Vers une peinture québécoise

- Marc-Aurèle de Foy Suzor-Côté [1869-1937]. Il a, en certains cas, des points communs avec Maurice Cullen, sans laisser tomber la tradition du terroir mise à la mode par Krieghoff. Dans ses premières oeuvres, il a touché à tous les genres, plus tard, il tombe sous le charme des impressionnistes.
- C'est également un peintre intimiste qui dessine avec finesse et une main sûre de vieux paysans québécois; il a fait quelques bronzes vers la fin de sa carrière de peintre.

- Clarence Gagnon [1880-1942]. Après un séjour à Paris, ce montréalais d'origine s'éprend pour la côte de Charlevoix. Ce lieu, qu'il a mis à la mode, sera fréquenté par des artistes-peintres qui apprécieront la beauté des paysages. Gagnon peint de beaux paysages d'automne aux couleurs vives et des paysages d'hiver où les silhouettes des maisons campagnardes semblent danser sur un fond de neige.
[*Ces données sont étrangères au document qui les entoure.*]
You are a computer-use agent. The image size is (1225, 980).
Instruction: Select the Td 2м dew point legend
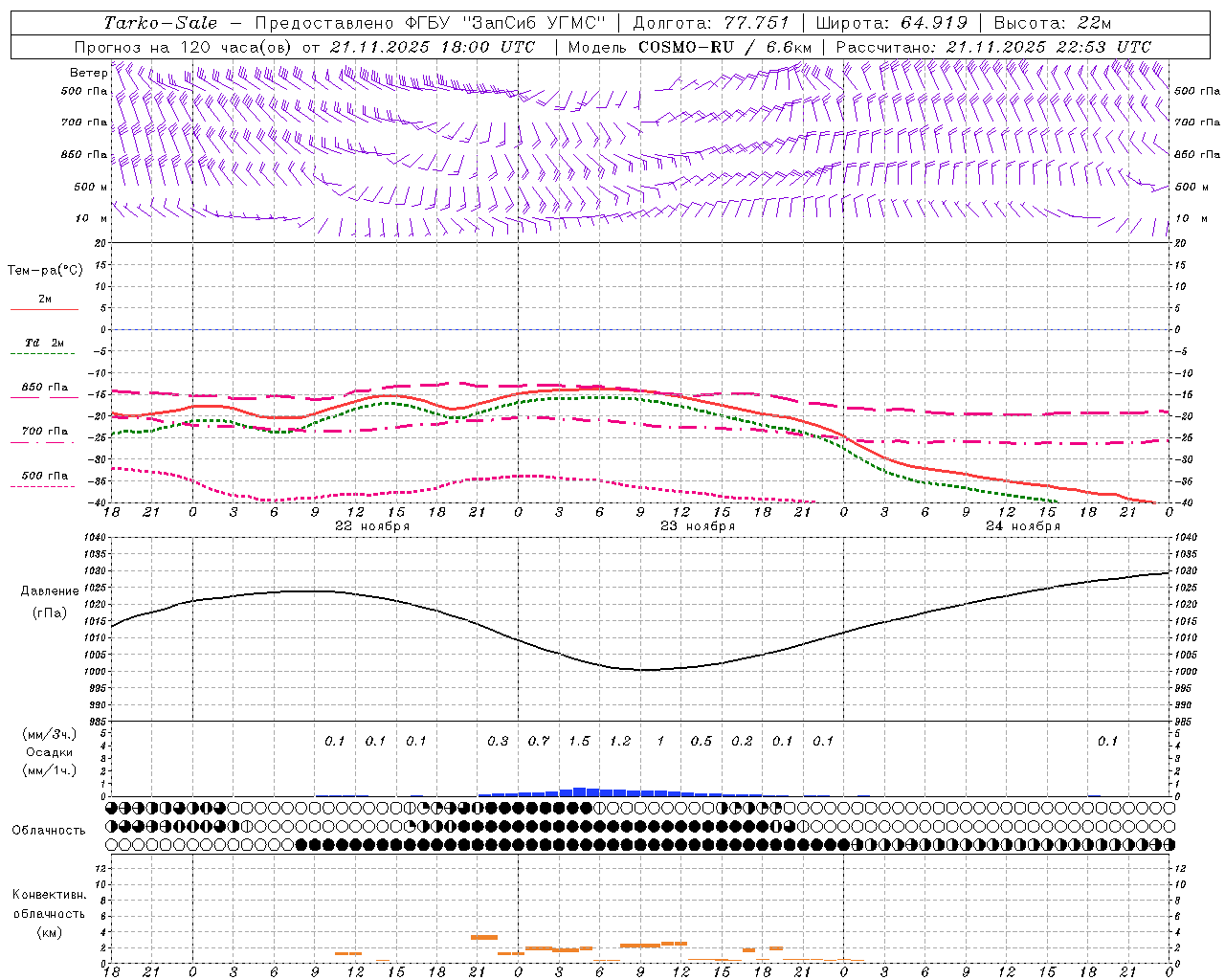click(44, 347)
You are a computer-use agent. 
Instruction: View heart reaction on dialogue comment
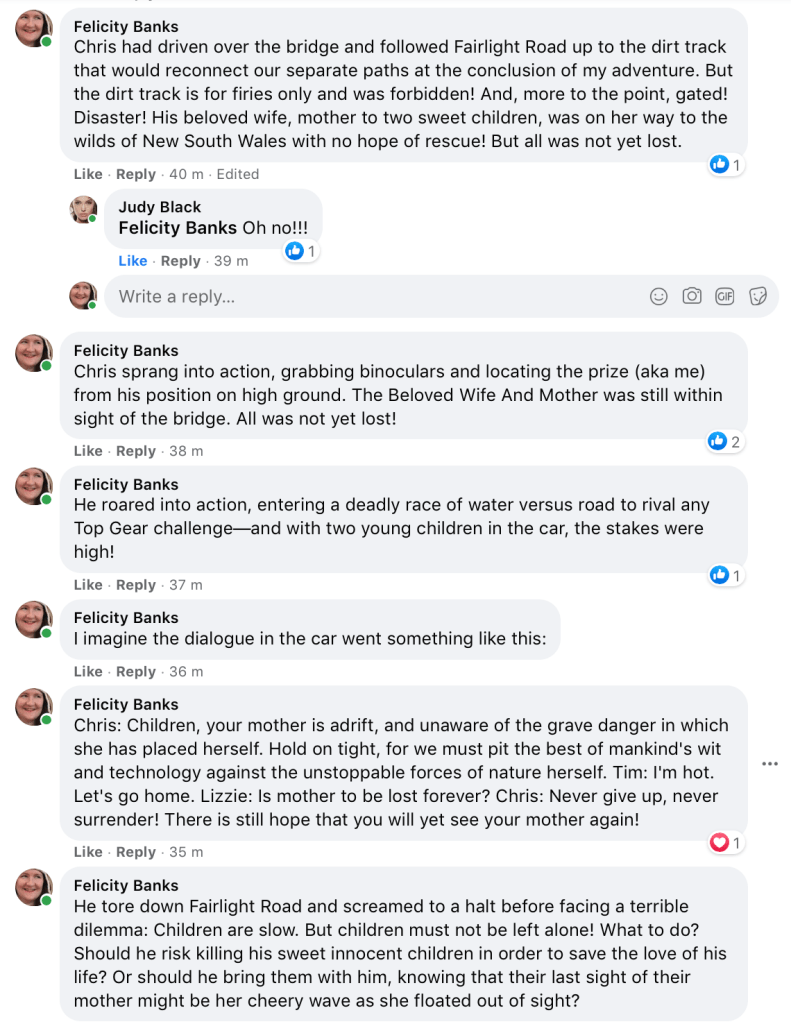(x=725, y=843)
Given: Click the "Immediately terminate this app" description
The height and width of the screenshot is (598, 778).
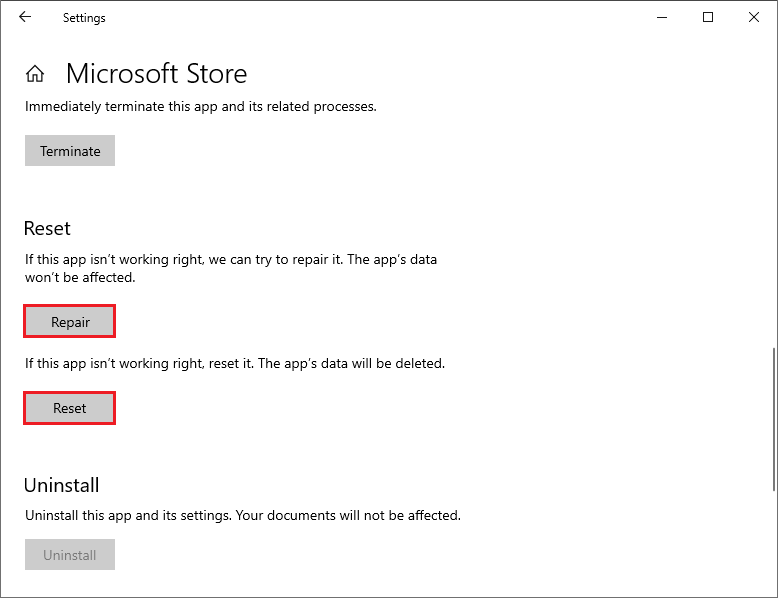Looking at the screenshot, I should coord(200,106).
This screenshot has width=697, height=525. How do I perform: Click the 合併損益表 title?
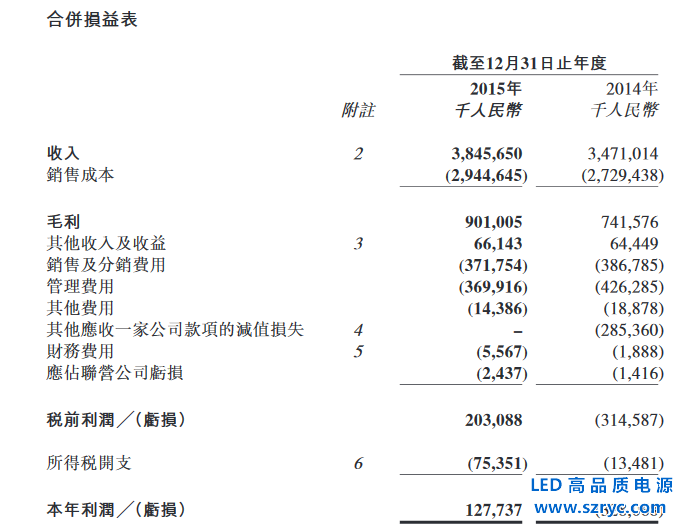[92, 20]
- Ozias Leduc [1864-1955]. Il est différent des peintres de son époque parce qu'il s'intéresse très peu aux courants de renouveau de la peinture française. Il est avant tout un peintre décorateur d'églises, mais il peint également des scènes domestiques: un verger de pommiers en fleurs, une corbeille d'oignons sur un coin de table ou la concentration d'un visage occupé à lire ou à jouer de l'harmonica. Dans ses scènes domestiques, on trouve un calme intimiste et dans ses oeuvres religieuses, un contenu mystique.
- À part Ozias Leduc, les autres peintres québécois de cette époque dépendent de l'enseignement qu'ils reçoivent au Canada ou en France. Ils voyagent de plus en plus entre Montréal, Québec et Paris et sont sensibles aux différents mouvements.

Peinture moderne et contemporaine

L'entre-deux guerres

- Le groupe des sept (Lawren Harris, A.Y. Jackson, Arthur Lismer, Frank Johnston, J.E.H Macdonald, F.H. Varley et Franklin Carmichael) à Toronto. Un anglophone, montréalais d'origine, A.Y. Jackson, décide de s'installer à Toronto où va se développer le goût d'une peinture nationale, canadienne et non plus d'importation.
- Il est rejoint par Tom Thomson [décédé en 1917] qui oriente le groupe vers une peinture vigoureuse et colorée. Puis, viennent se joindre à eux, F.H. Varley et A.J. Casson.
- De ce groupe, trois peintres séjournent régulièrement au Québec et l'un d'entre eux, Arthur Lismer, devient professeur à Montréal.
- Avec une prédilection pour les paysages "sauvages" et une détermination à séduire le public par des couleurs simples et contrastées, ce groupe va stimuler l'intérêt des peintres québécois.

Les écoles des Beaux-Arts

- Le développement démographique et économique de Montréal va accentuer les différences qui existent déjà entre la ville de Québec et la métropole. On décide donc de fonder deux écoles des Beaux-arts, une à Québec et l'autre à Montréal. Il existe en fait une rivalité entre les deux villes qui va stimuler les professeurs aussi bien que les étudiants de ces deux institutions.

Les regroupements montréalais

D'un côté, il y a la côte du Beaver Hall avec ses peintres anglophones, dont plusieurs femmes, telles que Prudence Heward, Lilias Torrance Newton et Mabel May, et de l'autre, les peintres de la pente Saint-Michel, moins "intellectuels" qui restent dans la tradition rustique du paysage québécois.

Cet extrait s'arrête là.